* [PEDIDO 1]: Reescreva como lista JSON de strings as linhas de dados entre a que contém "You are a computer-use" e a que contém "Close the voucher", inclusive, uma string por linha e sem as linhas em branco.

A OCDE desempenhou um papel fundamental nesta discussão com a publicação em 1995, das Orientações da OCDE[1], que se tornaram uma referência global para a determinação de Preços de Transferência justos e adequados entre partes relacionadas.
Desde então, a temática tem continuado a evoluir, tendo a maioria das jurisdições adotado regimes de Preços de Transferência tendo por base o princípio de plena concorrência com vista a reduzir a erosão da base tributária e a evasão fiscal, o qual determina que os termos e condições praticados entre partes relacionadas deverão ser aqueles que seriam praticados em operações comparáveis entre partes independentes.
De destacar todas as ações do projeto BEPS[2], iniciado em 2014 e que deu um enfoque ainda maior a esta temática.
Para muitas economias em desenvolvimento, a adoção de legislação específica de Preços de Transferência foi mais recente e existem ainda nestas jurisdições desafios significativos à sua implementação e controle, sendo de destacar: (i) a falta de dados de mercado, que pode dificultar a aplicação dos métodos tradicionais de preços de transferência[3] e (ii) a capacidade administrativa limitada para monitorizar e auditar adequadamente as transações entre partes relacionadas. Esta tem sido uma preocupação à qual organizações internacionais como a OCDE e as Nações Unidas têm tentado dar resposta, fornecendo orientações adicionais para as administrações fiscais.
Neste sentido, foi publicado no passado dia 10 de maio, para consulta pública, o DRAFT Toolkit - Determining the Price of Minerals: A Transfer Pricing Framework da OCDE em parceria com o IGF[4], (“Toolkit”) para apoiar os países em desenvolvimento na abordagem aos riscos de erosão da base tributária e transferência de lucros na fixação de preços de minerais.
No setor de mineração, os royalties e impostos são muitas vezes apurados com base no valor dos minerais transacionados, tornando essencial avaliar corretamente as transações de compra e venda. Assim, as transações estabelecidas entre partes relacionadas, por via de uma política de Preços de Transferência desadequada, podem originar situações de erosão da base tributária. Grande parte dos maiores depósitos de recursos naturais extrativos do mundo estão localizados em países em desenvolvimento, onde muitas vezes estas riquezas naturais não se traduziram em benefícios financeiros significativos para seus países e cidadãos. Um dos motivos para essa incapacidade de gerar retorno económico poderá estar relacionada com a eventual erosão da base tributária decorrente de políticas de Preços de Transferência desadequadas.

* [DADOS DA TAREFA]:
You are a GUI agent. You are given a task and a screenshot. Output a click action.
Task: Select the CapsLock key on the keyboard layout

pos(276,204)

==

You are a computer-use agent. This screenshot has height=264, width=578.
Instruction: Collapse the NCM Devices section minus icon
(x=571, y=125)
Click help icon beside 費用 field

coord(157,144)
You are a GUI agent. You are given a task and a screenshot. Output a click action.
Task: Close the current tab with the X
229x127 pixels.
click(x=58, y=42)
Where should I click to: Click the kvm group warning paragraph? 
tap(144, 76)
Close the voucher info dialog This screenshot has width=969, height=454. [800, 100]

* [PEDIDO 2]: Continue o excerto sobre preços de transferência a partir do ponto em que termina.

* [RESULTADO DO EXERCÍCIO 1]:
[
  "You are a computer-use agent. This screenshot has height=264, width=578.",
  "Instruction: Collapse the NCM Devices section minus icon",
  "(x=571, y=125)",
  "Click help icon beside 費用 field",
  "coord(157,144)",
  "You are a GUI agent. You are given a task and a screenshot. Output a click action.",
  "Task: Close the current tab with the X",
  "229x127 pixels.",
  "click(x=58, y=42)",
  "Where should I click to: Click the kvm group warning paragraph? ",
  "tap(144, 76)",
  "Close the voucher info dialog This screenshot has width=969, height=454. [800, 100]"
]

* [RESULTADO DO EXERCÍCIO 2]:
De acordo com esta publicação, são identificadas as maiores áreas de risco ao nível dos Preços de Transferência ao longo da cadeia de valor do setor da mineração, nomeadamente: (i) a aquisição de serviços técnicos, (ii) a aquisição de serviços de gestão, (iii) a cedência de recursos humanos especializados por outras jurisdições, (iv) o aluguer ou a compra de equipamentos especializados, (v) as operações de financiamento entre partes relacionadas dada as elevadas necessidades de capital nesta indústria e (vi) o preço de venda do minério. Pese embora o toolkit se foque na metodologia para estabelecer o preço de venda do minério, destaca as demais operações e refere a importância de as mesmas serem devidamente analisadas.
No que respeita à metodologia de pricing aplicável para a venda de minério, seleciona-se o método do Preço Comparável de Mercado (“PCM”). A visão consensual apresentada nas Orientações da OCDE de 2022, é que o método do PCM é um método apropriado para transações de commodities, como minerais. Historicamente, dada a disponibilidade de informações de preços no setor extrativo, este método será tipicamente apropriado para determinar o valor de mercado nas vendas de minerais entre partes relacionadas.
De acordo com o tooklit existem três fatores principais a serem considerados ao aplicar o método do PCM às vendas de minerais de partes relacionadas. Estes são (i) as características do produto, como as características físicas e a qualidade da mercadoria; (ii) as circunstâncias económicas existentes quando o contrato de venda foi celebrado, ou seja, o período do acordo; e (iii) as condições contratuais, como quantidade transacionada, condições de transporte, termos de pagamento, seguros, períodos de cotação, câmbio e taxas de tratamento e refinação.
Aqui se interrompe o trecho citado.